👓 Does anyone else keep their own knowledge wiki? | Lobsters

Replied to Does anyone else keep their own knowledge wiki? by nikivi (lobste.rs)

I’ve been extending and improving my personal wiki for 1 year now and it has been one of the best things I’ve done. I found writing blog posts was too high friction and very often didn’t finish things because there is so much you can talk about in any given article. But a wiki is just a living document containing your notes and thoughts on things. I also use it as my public bookmark manager as I collect interesting to me links under each topic.

For my wiki, I render everything to the web first with GitBook. And I have a macro I run that automatically commits any changes I’ve made with Sublime Text on the mac and Ulysses on the phone so everything is super easy to edit and publish.

Does anyone else keep their own wiki here? Or you think a blog is enough for you?

I’ve been considering starting a personal wiki after reading The Garden and the Stream: A Technopastoral by Mike Caulfield a while back. His article has some great set up and philosophy about the wiki versus blog. I’ve been using my own website/blog as a commonplace book for quite a while now to collect everything from what I’m listening to to what I read and even what I’ve highlighted/annotated online.
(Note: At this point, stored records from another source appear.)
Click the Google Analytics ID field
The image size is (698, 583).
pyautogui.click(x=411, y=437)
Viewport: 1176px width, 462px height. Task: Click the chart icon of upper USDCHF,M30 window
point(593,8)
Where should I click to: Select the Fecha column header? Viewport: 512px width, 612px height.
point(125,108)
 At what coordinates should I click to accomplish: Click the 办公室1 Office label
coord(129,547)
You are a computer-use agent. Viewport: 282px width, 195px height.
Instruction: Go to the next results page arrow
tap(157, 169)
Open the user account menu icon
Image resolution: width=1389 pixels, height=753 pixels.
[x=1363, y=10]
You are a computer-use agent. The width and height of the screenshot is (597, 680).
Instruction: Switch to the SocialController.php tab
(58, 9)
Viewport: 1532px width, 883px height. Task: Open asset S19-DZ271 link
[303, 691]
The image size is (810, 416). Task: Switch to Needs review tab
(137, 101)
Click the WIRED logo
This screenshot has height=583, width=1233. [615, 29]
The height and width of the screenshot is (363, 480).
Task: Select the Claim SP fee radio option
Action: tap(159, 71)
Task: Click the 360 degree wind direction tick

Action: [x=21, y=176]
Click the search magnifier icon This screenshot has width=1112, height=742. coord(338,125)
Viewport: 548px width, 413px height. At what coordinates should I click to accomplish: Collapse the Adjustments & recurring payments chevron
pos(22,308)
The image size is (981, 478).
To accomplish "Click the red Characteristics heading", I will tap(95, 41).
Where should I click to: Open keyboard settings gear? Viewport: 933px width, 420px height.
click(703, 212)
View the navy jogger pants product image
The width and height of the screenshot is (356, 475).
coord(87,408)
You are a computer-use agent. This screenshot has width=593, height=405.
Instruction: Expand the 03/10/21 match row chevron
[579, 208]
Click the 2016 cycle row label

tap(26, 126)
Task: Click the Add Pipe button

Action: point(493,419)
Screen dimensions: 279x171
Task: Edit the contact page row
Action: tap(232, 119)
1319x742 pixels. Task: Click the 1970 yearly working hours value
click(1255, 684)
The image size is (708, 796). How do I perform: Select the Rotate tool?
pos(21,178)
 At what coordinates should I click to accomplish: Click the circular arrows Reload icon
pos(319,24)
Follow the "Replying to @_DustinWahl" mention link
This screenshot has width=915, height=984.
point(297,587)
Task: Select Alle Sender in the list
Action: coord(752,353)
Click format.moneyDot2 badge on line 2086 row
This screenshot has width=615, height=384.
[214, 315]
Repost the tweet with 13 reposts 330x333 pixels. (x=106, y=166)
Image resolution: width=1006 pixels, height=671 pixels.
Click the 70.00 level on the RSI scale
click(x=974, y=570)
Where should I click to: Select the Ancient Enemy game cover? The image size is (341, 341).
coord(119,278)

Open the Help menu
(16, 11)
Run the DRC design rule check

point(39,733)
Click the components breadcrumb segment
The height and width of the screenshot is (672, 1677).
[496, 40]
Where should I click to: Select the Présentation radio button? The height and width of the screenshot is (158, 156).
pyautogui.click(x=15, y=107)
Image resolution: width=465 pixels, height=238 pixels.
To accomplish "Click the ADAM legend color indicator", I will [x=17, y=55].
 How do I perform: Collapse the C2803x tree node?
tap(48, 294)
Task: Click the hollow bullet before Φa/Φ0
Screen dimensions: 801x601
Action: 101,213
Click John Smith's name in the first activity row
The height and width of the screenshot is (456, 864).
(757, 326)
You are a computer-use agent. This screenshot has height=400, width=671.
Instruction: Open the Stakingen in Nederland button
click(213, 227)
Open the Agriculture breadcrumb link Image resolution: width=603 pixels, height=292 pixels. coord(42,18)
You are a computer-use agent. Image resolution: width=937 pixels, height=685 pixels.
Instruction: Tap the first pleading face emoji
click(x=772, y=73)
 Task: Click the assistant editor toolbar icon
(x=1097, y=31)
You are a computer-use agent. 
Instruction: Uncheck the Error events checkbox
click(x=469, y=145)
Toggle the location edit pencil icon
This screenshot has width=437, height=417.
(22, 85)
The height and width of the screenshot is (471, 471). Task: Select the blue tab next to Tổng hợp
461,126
I’ve documented a lot of the pieces I use to create/customize it. (Not everything I write is public either.)

Ultimately, I think that either way, having a solid search functionality becomes important regardless of which direction one chooses.

Published by

Chris Aldrich

I'm a biomedical and electrical engineer with interests in information theory, complexity, evolution, genetics, signal processing, IndieWeb, theoretical mathematics, and big history. I'm also a talent manager-producer-publisher in the entertainment industry with expertise in representation, distribution, finance, production, content delivery, and new media.

4 thoughts on “👓 Does anyone else keep their own knowledge wiki? | Lobsters”

  1. Chris Aldrich posted about an interesting knowledge wiki using Github as the storage of the original content and using Gitbook to render the content. I have a federated wiki instance I have been using for some topics. Chris Aldrich also mentions that his own site serves as a commonplace book, capturing information that interests him. I think this variety of tools and practices is good to see. I have used a weblog in the work environment as a knowledge capture tool, then migrating some content to a wiki. My main observation is a common one: you get out of it what you put into it. If you don’t do much, any tool you use will not be very helpful. If you contribute content on a regular basis, the value will grow and grow over time. Which will you choose?

  2. Replied to Of Digital Streams, Campfires and Gardens by Tom Critchlow (tomcritchlow.com)

    How do you manage information flows? If anyone is using a personal wiki-style long term information tool I’d love to hear from you!